## INSTRUCTION
Reproduce the records below verbatim, line for line, with no changes.

+===+

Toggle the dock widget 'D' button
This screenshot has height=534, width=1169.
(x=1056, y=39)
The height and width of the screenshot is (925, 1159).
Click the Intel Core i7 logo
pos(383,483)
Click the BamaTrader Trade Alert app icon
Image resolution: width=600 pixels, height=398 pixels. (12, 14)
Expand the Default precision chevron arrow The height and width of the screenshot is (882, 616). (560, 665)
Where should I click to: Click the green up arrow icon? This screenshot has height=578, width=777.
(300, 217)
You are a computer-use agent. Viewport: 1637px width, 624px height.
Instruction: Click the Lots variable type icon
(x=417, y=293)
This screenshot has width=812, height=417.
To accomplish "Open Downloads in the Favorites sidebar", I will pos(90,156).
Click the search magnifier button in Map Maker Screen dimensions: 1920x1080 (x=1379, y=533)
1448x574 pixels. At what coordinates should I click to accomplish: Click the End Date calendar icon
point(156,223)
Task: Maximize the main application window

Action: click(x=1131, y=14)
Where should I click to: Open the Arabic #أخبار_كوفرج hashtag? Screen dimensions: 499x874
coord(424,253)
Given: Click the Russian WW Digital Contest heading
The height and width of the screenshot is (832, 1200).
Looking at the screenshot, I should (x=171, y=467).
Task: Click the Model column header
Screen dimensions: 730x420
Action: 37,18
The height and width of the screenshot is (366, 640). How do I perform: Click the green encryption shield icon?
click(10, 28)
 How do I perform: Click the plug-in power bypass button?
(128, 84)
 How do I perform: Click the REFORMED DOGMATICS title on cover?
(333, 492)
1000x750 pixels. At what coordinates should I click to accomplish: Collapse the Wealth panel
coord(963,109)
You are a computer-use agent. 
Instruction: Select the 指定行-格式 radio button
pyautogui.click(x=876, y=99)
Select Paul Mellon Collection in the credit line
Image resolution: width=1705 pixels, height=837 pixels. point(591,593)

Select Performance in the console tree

+===+

## RESPONSE TO THIS EXERCISE
Toggle the dock widget 'D' button
This screenshot has height=534, width=1169.
(x=1056, y=39)
The height and width of the screenshot is (925, 1159).
Click the Intel Core i7 logo
pos(383,483)
Click the BamaTrader Trade Alert app icon
Image resolution: width=600 pixels, height=398 pixels. (12, 14)
Expand the Default precision chevron arrow The height and width of the screenshot is (882, 616). (560, 665)
Where should I click to: Click the green up arrow icon? This screenshot has height=578, width=777.
(300, 217)
You are a computer-use agent. Viewport: 1637px width, 624px height.
Instruction: Click the Lots variable type icon
(x=417, y=293)
This screenshot has width=812, height=417.
To accomplish "Open Downloads in the Favorites sidebar", I will pos(90,156).
Click the search magnifier button in Map Maker Screen dimensions: 1920x1080 (x=1379, y=533)
1448x574 pixels. At what coordinates should I click to accomplish: Click the End Date calendar icon
point(156,223)
Task: Maximize the main application window

Action: click(x=1131, y=14)
Where should I click to: Open the Arabic #أخبار_كوفرج hashtag? Screen dimensions: 499x874
coord(424,253)
Given: Click the Russian WW Digital Contest heading
The height and width of the screenshot is (832, 1200).
Looking at the screenshot, I should (x=171, y=467).
Task: Click the Model column header
Screen dimensions: 730x420
Action: 37,18
The height and width of the screenshot is (366, 640). How do I perform: Click the green encryption shield icon?
click(10, 28)
 How do I perform: Click the plug-in power bypass button?
(128, 84)
 How do I perform: Click the REFORMED DOGMATICS title on cover?
(333, 492)
1000x750 pixels. At what coordinates should I click to accomplish: Collapse the Wealth panel
coord(963,109)
You are a computer-use agent. 
Instruction: Select the 指定行-格式 radio button
pyautogui.click(x=876, y=99)
Select Paul Mellon Collection in the credit line
Image resolution: width=1705 pixels, height=837 pixels. point(591,593)

Select Performance in the console tree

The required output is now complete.